Team B will attempt to show through thorough research that Linux is user friendly, compatible with MS products, much more robust and powerful, very much more secure, and is ready to be on everyone’s PC.

Hardware Requirements
Hardware requirements or driver availability has been a two edged sword for Linux lovers and haters since its beginning. On one hand some distros of Linux can still run on the old 486 platform and even its Enterprise versions do not require nearly the amount of CPU power, memory, and graphics card capabilities as the newer versions of Windows do.

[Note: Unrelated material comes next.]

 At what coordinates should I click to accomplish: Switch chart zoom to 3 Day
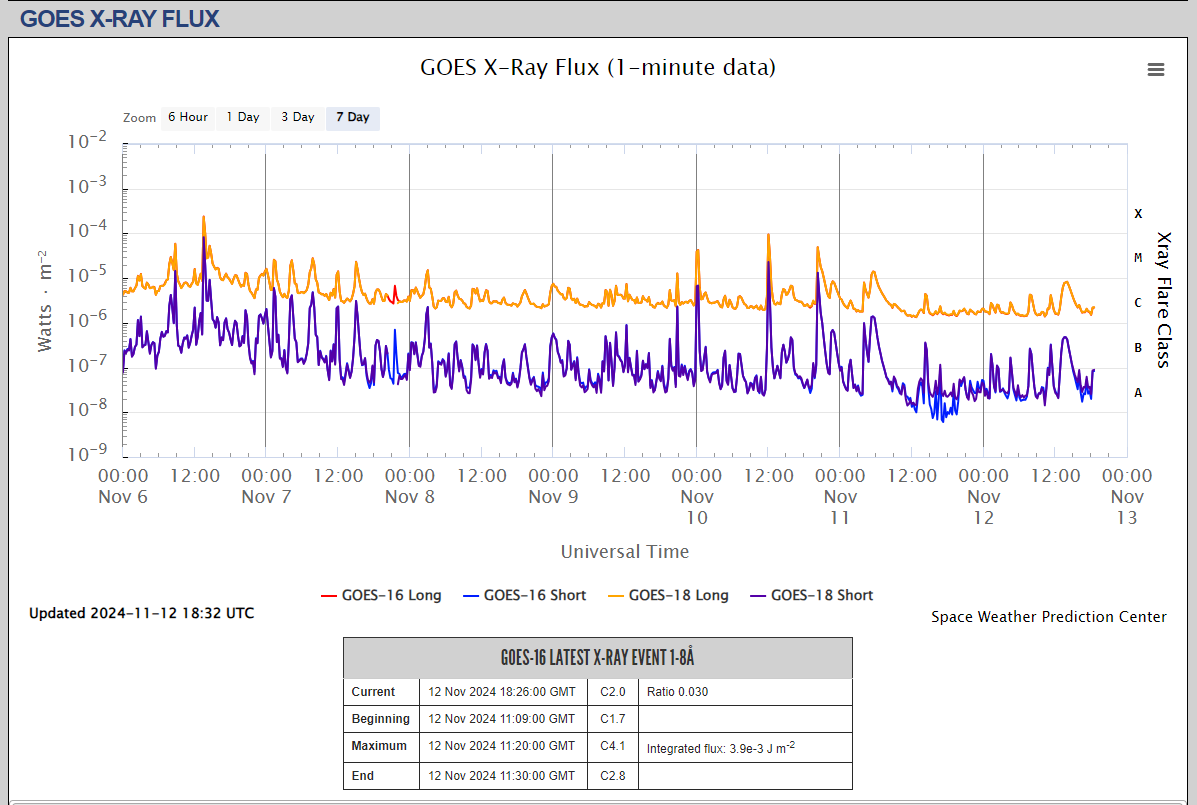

On the other hand, in the earlier years of Linux, hardware driver compatibility was lacking and on some PCs running Linux was not possible. Over the years Linux compatibility list has grown to include the newest hardware and manufacturers are adding either Linux modules or run shells to their web sites under support. Some manufactures are even adding Linux drivers to their installation CDs because they recognize the value of doing so. With that said let’s take a look at how each OS, Linux and Windows uses your PC hardware.

One of the often cited reasons for not switching away from MS Windows is the available hardware support. “Since Windows supports all the hardware on my PC, why would I want to risk it not working in Linux?” While that may be true in theory, it may also be a very limited outlook. Under any operating system, device drivers are close to the system kernel. Regardless of whether you use Linux or Windows your system needs these small instructional bits of programming to tell the computer what to do with the various peripheral devices hooked into it.

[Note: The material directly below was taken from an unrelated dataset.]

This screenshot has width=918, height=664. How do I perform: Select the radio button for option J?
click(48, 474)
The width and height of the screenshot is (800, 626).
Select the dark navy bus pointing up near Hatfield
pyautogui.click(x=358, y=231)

The major difference between an open source device driver module on Linux and a proprietary one in Windows is transparency in the way it works, the way it’s created. This generally doesn’t matter while the system is running as expected but can make a huge difference when something unexpected breaks down.

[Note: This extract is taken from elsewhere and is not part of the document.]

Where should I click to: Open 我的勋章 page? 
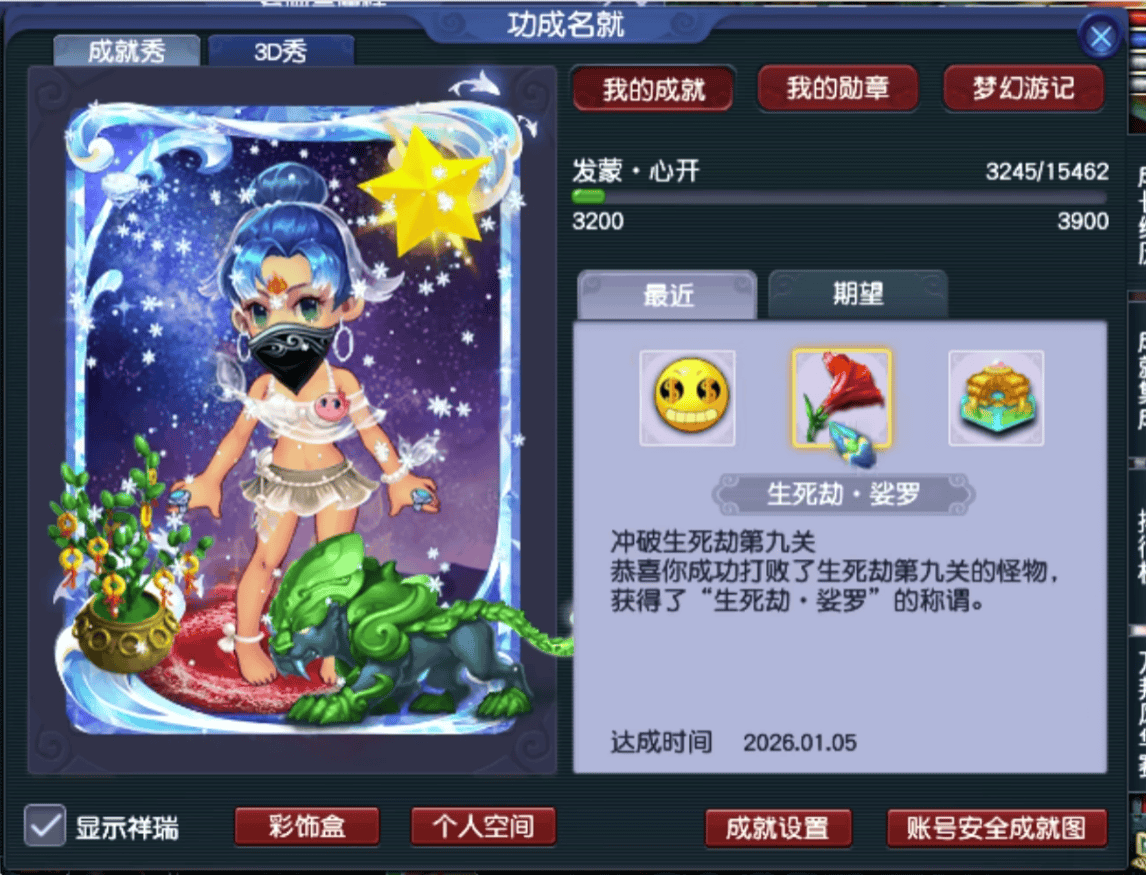838,88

Linux has many built in methods to test if a peripheral is incorrectly configured, genuinely broken, or conflicting with the operating system. Troubleshooting PCI peripherals isn’t dead simple, but with a bit of savvy isn’t hard. The output of lspci, “cat /proc/pci”, lsmod, dmesg, and a few other utilities will usually show the culprit in the case of a suddenly broken-seeming peripheral.

Windows doesn’t have any of these methods. Searching for a simple way to look at how Windows 2000 sees the current PCI bus doesn’t yield any results. And good luck in figuring out exactly how the driver module is currently loaded, defining any normal seeming yet critically failing startup messages, or getting a straightforward look at how the system sees the card. There might be some special programs to do this but they’re either buried in the software or not part of the base install.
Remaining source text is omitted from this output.